Ce fait sacramentel a des conséquences pratiques. Il est chargé d’une forte portée subjective. Le Seigneur Jésus vous donne un commandement: «aimez-vous l’un l’autre» (Jn 13, 34). Et saint Paul précise: «maris, aimez vos femmes comme le Christ a aimé l’Église et s’est donné lui-même pour elle» (Ep 5, 25), «femmes, soyez soumises à vos maris comme au Christ» (Ep 5, 22). En un mot, ce qui se passe entre le Christ et l’Église, vous devez le rendre présent dans votre vie quotidienne. Comment est-ce possible? Précisément parce que le sacrement que vous recevrez vous donne la capacité d’aimer comme le Christ.
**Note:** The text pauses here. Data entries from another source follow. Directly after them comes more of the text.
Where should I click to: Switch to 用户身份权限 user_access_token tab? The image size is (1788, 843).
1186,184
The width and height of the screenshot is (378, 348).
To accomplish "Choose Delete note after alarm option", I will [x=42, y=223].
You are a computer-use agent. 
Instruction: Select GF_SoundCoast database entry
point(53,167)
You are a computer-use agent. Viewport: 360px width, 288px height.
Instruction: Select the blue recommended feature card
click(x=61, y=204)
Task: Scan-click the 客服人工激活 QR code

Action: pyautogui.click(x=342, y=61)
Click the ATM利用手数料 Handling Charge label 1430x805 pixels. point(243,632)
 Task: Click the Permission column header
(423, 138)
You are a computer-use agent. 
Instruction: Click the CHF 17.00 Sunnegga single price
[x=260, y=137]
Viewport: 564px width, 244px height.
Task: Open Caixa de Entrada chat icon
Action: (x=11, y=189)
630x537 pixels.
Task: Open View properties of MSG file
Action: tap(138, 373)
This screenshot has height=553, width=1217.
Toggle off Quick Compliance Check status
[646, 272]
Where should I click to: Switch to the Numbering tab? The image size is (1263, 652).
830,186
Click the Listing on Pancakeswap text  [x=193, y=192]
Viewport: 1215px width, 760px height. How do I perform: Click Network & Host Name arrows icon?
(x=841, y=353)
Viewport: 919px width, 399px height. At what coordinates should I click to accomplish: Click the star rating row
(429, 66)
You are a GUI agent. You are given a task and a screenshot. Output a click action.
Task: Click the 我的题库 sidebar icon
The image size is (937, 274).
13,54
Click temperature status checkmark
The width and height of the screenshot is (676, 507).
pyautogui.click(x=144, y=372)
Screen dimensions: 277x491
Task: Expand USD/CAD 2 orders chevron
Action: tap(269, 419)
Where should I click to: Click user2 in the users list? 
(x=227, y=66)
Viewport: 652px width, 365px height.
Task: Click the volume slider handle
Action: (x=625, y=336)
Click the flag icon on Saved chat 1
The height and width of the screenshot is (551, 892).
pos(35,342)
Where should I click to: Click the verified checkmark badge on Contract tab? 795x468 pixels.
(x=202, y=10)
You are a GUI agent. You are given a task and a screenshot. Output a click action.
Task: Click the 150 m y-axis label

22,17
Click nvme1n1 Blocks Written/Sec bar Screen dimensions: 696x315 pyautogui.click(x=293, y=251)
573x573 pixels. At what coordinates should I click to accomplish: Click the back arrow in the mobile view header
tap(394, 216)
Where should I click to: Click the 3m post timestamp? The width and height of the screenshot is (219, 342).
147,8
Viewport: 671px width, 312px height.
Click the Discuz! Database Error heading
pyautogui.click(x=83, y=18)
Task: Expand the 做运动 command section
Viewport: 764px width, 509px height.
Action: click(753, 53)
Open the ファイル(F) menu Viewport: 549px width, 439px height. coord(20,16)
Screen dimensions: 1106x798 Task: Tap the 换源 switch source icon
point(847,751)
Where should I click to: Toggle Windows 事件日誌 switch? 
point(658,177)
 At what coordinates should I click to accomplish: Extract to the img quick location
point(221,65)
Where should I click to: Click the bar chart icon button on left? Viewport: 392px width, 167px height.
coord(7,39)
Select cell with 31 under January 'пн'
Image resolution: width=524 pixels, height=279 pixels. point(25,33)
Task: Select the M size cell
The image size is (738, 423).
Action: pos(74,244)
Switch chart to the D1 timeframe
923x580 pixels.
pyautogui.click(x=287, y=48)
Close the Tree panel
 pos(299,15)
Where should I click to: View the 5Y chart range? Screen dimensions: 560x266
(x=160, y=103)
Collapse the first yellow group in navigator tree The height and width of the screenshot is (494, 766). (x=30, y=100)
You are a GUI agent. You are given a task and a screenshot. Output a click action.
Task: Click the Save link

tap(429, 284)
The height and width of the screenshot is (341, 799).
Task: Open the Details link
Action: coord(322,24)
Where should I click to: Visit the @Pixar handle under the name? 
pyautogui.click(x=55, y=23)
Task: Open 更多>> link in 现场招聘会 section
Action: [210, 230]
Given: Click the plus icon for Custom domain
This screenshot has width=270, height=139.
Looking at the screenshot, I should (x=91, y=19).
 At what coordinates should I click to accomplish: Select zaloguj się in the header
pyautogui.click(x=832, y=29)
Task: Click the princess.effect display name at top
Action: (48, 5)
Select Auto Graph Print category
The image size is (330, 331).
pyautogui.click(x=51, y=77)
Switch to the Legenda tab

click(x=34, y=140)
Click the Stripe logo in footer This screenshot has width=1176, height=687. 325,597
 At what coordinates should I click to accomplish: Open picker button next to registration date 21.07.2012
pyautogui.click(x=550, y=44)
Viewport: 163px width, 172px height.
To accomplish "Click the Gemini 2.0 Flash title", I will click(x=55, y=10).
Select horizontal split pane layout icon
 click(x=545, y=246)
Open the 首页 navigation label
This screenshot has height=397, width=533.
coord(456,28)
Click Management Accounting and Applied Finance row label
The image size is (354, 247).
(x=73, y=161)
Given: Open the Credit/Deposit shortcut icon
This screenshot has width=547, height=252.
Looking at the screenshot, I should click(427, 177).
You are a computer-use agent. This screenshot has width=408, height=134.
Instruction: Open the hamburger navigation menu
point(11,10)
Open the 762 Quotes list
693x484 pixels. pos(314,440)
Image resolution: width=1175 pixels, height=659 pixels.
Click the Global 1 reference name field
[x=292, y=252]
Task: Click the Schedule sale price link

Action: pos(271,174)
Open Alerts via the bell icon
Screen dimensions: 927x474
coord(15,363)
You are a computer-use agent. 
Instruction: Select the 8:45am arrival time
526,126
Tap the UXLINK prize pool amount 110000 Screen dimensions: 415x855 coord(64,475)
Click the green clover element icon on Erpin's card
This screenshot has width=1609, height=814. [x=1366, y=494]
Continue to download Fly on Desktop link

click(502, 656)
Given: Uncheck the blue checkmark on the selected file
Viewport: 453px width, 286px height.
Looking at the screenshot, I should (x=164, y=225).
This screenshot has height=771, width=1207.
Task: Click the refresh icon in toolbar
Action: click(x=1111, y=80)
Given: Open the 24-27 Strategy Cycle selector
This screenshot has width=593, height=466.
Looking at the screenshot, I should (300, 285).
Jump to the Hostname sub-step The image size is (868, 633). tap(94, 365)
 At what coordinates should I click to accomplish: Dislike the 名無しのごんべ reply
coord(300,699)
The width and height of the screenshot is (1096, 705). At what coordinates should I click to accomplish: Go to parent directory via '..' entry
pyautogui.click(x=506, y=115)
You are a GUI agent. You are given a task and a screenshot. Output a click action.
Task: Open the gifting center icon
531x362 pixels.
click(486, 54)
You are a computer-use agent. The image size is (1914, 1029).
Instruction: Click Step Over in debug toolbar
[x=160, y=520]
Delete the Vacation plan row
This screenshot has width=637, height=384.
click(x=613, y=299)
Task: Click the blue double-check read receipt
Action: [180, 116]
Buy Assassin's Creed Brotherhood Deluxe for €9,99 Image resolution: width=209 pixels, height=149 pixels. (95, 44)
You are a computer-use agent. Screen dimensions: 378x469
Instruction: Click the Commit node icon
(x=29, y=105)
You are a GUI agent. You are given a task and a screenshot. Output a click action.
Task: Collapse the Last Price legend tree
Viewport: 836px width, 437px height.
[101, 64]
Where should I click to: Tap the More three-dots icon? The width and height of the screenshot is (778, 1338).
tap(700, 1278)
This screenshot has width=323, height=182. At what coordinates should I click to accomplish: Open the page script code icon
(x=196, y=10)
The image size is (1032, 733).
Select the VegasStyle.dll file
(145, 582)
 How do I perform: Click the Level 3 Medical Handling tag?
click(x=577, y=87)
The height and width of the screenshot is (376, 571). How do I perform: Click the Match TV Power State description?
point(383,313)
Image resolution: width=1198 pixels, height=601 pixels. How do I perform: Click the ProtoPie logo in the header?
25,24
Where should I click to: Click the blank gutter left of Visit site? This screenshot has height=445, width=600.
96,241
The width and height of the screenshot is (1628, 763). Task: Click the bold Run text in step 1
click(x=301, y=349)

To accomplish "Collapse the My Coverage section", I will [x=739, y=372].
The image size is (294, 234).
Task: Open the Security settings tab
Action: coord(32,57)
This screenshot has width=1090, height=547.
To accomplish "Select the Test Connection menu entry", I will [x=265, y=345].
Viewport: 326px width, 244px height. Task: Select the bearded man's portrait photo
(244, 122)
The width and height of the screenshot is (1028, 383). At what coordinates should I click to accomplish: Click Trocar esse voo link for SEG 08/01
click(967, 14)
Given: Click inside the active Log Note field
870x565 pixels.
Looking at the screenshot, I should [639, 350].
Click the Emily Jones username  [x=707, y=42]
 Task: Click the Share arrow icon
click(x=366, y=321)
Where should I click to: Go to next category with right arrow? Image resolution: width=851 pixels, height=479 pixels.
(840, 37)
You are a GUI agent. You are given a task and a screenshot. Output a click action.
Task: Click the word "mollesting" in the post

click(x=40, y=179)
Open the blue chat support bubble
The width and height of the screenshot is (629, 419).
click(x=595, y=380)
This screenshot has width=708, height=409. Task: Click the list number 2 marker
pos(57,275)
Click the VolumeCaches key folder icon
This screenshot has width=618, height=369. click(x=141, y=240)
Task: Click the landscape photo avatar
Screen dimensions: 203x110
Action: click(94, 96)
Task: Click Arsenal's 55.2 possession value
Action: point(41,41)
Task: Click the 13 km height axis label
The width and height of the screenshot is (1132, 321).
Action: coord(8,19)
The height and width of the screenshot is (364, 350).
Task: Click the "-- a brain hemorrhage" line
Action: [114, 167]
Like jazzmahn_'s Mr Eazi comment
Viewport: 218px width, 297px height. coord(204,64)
De quelle nature est l’amour de Dieu qui se révèle dans le mode propre d’aimer de Jésus? Nous l’avons entendu dans la première lecture. C’est un amour absolument fidèle, pour toujours. «Dans un instant de colère, je t’avais un moment caché ma face, mais dans mon amour éternel j’ai eu compassion de toi» (Is 54, 8). Notez-le bien: la colère dure «un moment», l’amour au contraire est «éternel». Le pour toujours de Dieu rend possible le pour toujours de l’homme et de la femme. Dieu se fait homme non pas d’abord pour nous donner un exemple, mais pour nous donner la capacité du pour toujours.